I opened the wheels, one wheel cyl. leaking too, so I changed it.
Then with a power bleeder, done quickly. This thing is hard to bleed manually.
my best results have been with compressed air also. Bleed the air out with a vac pump or by running a line from the bleed screw back to the M/C. and pump the pedal a few times. Put the cap back on the reservoir and blow about 10psi into it. Pedal should be tight at this point. Stop there! If you open the bleeder again you will lose pressure. I spent a day and a half trying to bleed my first one and it only took two minutes once a old timer showed me that trick.

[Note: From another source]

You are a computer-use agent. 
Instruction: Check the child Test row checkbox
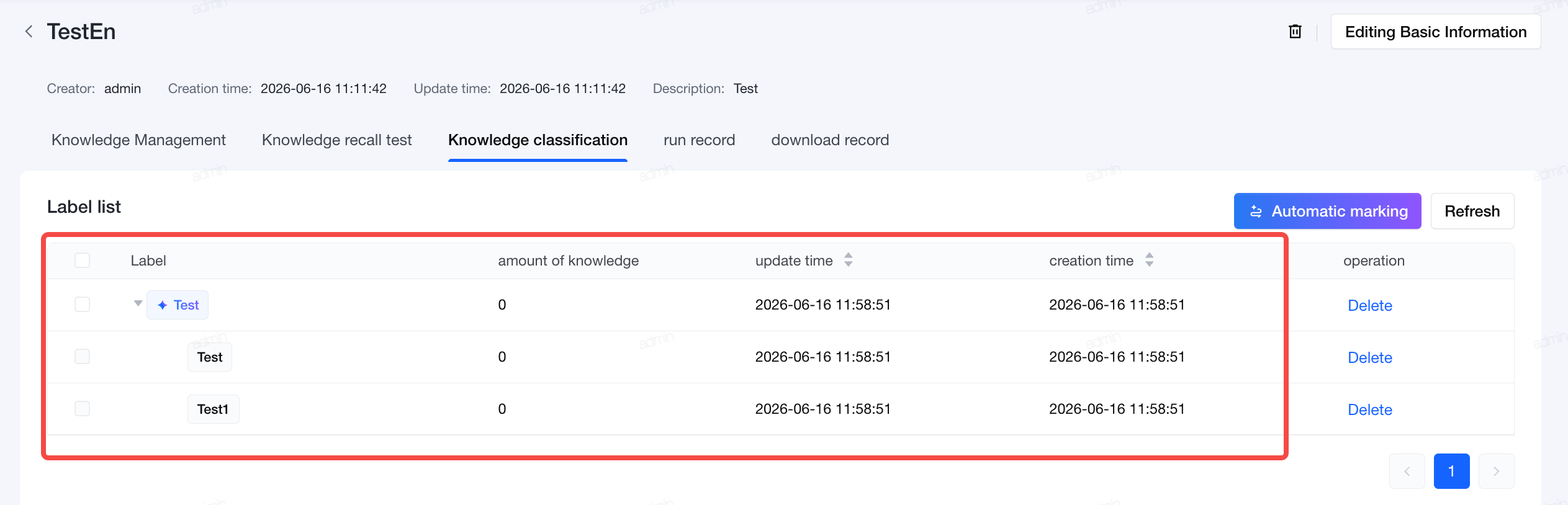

Glad to see i am not the only one that has lost sleep on this one. I have found only one thing that works. If you attach the brake lines to the master cylinder and then remove the cylinder from the frame and bend the line so the unit is horizontal NOT Vertical. grab a screw driver and pump the little air bubble out. It won't bleed properly in the vertical position. If the reservoir is loosing fluid but you have no visual leaks it might be leaking inside the trucks trans axle. lets us know if any of our suggestions work
bleed the inching valve 1st (even if you didnt touch that side)
then bleed the wheels
i used to get the same issue a lot
never even thought of touching the inching (since i didnt touch it in the 1st place)
but apparently when the pressure is lost on the service side
the inching master loses some sort of equilibrium and you have to reset (bleed) the pressure on that side before moving back to the service side
pssed me off whn i realized what the stupid issue was lol
i tried every trick above and none really work
you might get ehh pressure back but the inching is sloppy (internally) and you wont get a good service brake pedal
try jacking one side up then bleed then got to other side
I have found reverse bleeding to be the best way to bleed most clark brake systems. I do it similar to the way that mrfixit describes, also bouncing the pedal, but not full stroking it, while reverse bleeding helps too.
I take a squirt type oil squirt gun thingy with a piece of hose attached and fill it with brake fluid, hook it to a bleeder and start pumping. It will push the air right up and out to the reservoir. Don't touch the petal. Who ever designed the brakes on those things had to have failed engineering school.
AFTER C500 TRUCKS......MACHINES ARE JUST NOT UP TO SCRATCH ,,JUST MY 2 CENTS
Hello I had this problem many times fill the reservoir screw the cap on open one of the bleed screws then use a very low pressure air line over the small vent hole in cap forcing the fluid out then do same on other wheel. Works every time.